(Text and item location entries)
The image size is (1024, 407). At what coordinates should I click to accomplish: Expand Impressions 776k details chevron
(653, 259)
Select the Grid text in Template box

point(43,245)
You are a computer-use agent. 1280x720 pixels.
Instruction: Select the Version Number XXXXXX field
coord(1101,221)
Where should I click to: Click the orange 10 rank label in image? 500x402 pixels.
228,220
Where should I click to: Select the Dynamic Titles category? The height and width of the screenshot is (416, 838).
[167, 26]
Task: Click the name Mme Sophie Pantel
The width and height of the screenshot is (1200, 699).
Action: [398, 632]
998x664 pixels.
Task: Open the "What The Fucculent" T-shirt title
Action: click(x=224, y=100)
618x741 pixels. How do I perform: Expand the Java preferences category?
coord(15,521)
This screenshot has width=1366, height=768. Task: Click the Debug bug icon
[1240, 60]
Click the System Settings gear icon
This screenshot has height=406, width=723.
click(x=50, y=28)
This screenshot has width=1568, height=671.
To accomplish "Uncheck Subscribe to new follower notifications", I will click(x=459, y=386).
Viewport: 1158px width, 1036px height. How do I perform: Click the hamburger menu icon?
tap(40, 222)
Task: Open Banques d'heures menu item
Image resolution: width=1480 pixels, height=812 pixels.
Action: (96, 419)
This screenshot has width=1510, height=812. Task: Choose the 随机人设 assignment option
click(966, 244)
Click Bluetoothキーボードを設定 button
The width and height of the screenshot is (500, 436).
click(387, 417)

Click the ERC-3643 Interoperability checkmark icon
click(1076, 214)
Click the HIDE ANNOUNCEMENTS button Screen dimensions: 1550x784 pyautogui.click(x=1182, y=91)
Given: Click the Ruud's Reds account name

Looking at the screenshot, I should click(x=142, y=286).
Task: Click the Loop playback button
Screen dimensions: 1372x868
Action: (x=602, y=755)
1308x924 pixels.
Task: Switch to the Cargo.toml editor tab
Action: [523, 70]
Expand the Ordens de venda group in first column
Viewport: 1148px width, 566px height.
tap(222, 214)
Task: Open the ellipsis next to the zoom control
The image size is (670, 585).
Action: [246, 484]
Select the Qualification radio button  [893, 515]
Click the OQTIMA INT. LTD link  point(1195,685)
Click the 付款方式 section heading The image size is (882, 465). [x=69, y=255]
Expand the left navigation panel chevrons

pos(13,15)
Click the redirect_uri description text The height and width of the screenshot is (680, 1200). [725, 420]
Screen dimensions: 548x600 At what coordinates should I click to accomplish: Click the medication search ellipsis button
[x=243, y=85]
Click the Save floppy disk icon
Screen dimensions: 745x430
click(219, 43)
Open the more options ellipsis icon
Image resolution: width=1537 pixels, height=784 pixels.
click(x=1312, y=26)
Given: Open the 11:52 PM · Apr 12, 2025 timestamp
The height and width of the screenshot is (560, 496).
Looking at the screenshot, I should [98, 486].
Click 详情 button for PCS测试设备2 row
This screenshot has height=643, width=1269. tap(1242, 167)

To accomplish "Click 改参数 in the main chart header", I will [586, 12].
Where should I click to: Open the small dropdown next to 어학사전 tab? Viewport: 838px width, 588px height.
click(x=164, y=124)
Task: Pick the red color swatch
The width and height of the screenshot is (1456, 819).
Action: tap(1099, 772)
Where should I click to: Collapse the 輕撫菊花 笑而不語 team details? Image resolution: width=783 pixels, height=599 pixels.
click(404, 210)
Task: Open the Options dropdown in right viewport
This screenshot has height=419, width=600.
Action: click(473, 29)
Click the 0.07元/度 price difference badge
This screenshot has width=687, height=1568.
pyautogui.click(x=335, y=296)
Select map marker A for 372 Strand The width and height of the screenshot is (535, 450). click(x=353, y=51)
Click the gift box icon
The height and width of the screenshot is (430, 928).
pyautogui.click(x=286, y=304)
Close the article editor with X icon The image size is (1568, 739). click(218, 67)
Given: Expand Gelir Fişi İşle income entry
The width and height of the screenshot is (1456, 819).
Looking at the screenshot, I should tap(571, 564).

To do →
Retype all of the entries above, keeping every line identical to the original.

Reply to the exercise →
The image size is (1024, 407). At what coordinates should I click to accomplish: Expand Impressions 776k details chevron
(653, 259)
Select the Grid text in Template box

point(43,245)
You are a computer-use agent. 1280x720 pixels.
Instruction: Select the Version Number XXXXXX field
coord(1101,221)
Where should I click to: Click the orange 10 rank label in image? 500x402 pixels.
228,220
Where should I click to: Select the Dynamic Titles category? The height and width of the screenshot is (416, 838).
[167, 26]
Task: Click the name Mme Sophie Pantel
The width and height of the screenshot is (1200, 699).
Action: [398, 632]
998x664 pixels.
Task: Open the "What The Fucculent" T-shirt title
Action: click(x=224, y=100)
618x741 pixels. How do I perform: Expand the Java preferences category?
coord(15,521)
This screenshot has width=1366, height=768. Task: Click the Debug bug icon
[1240, 60]
Click the System Settings gear icon
This screenshot has height=406, width=723.
click(x=50, y=28)
This screenshot has width=1568, height=671.
To accomplish "Uncheck Subscribe to new follower notifications", I will click(x=459, y=386).
Viewport: 1158px width, 1036px height. How do I perform: Click the hamburger menu icon?
tap(40, 222)
Task: Open Banques d'heures menu item
Image resolution: width=1480 pixels, height=812 pixels.
Action: (96, 419)
This screenshot has width=1510, height=812. Task: Choose the 随机人设 assignment option
click(966, 244)
Click Bluetoothキーボードを設定 button
The width and height of the screenshot is (500, 436).
click(387, 417)

Click the ERC-3643 Interoperability checkmark icon
click(1076, 214)
Click the HIDE ANNOUNCEMENTS button Screen dimensions: 1550x784 pyautogui.click(x=1182, y=91)
Given: Click the Ruud's Reds account name

Looking at the screenshot, I should click(x=142, y=286).
Task: Click the Loop playback button
Screen dimensions: 1372x868
Action: (x=602, y=755)
1308x924 pixels.
Task: Switch to the Cargo.toml editor tab
Action: [523, 70]
Expand the Ordens de venda group in first column
Viewport: 1148px width, 566px height.
tap(222, 214)
Task: Open the ellipsis next to the zoom control
The image size is (670, 585).
Action: [246, 484]
Select the Qualification radio button  [893, 515]
Click the OQTIMA INT. LTD link  point(1195,685)
Click the 付款方式 section heading The image size is (882, 465). [x=69, y=255]
Expand the left navigation panel chevrons

pos(13,15)
Click the redirect_uri description text The height and width of the screenshot is (680, 1200). [725, 420]
Screen dimensions: 548x600 At what coordinates should I click to accomplish: Click the medication search ellipsis button
[x=243, y=85]
Click the Save floppy disk icon
Screen dimensions: 745x430
click(219, 43)
Open the more options ellipsis icon
Image resolution: width=1537 pixels, height=784 pixels.
click(x=1312, y=26)
Given: Open the 11:52 PM · Apr 12, 2025 timestamp
The height and width of the screenshot is (560, 496).
Looking at the screenshot, I should [98, 486].
Click 详情 button for PCS测试设备2 row
This screenshot has height=643, width=1269. tap(1242, 167)

To accomplish "Click 改参数 in the main chart header", I will [586, 12].
Where should I click to: Open the small dropdown next to 어학사전 tab? Viewport: 838px width, 588px height.
click(x=164, y=124)
Task: Pick the red color swatch
The width and height of the screenshot is (1456, 819).
Action: tap(1099, 772)
Where should I click to: Collapse the 輕撫菊花 笑而不語 team details? Image resolution: width=783 pixels, height=599 pixels.
click(404, 210)
Task: Open the Options dropdown in right viewport
This screenshot has height=419, width=600.
Action: click(473, 29)
Click the 0.07元/度 price difference badge
This screenshot has width=687, height=1568.
pyautogui.click(x=335, y=296)
Select map marker A for 372 Strand The width and height of the screenshot is (535, 450). click(x=353, y=51)
Click the gift box icon
The height and width of the screenshot is (430, 928).
pyautogui.click(x=286, y=304)
Close the article editor with X icon The image size is (1568, 739). click(218, 67)
Given: Expand Gelir Fişi İşle income entry
The width and height of the screenshot is (1456, 819).
Looking at the screenshot, I should tap(571, 564).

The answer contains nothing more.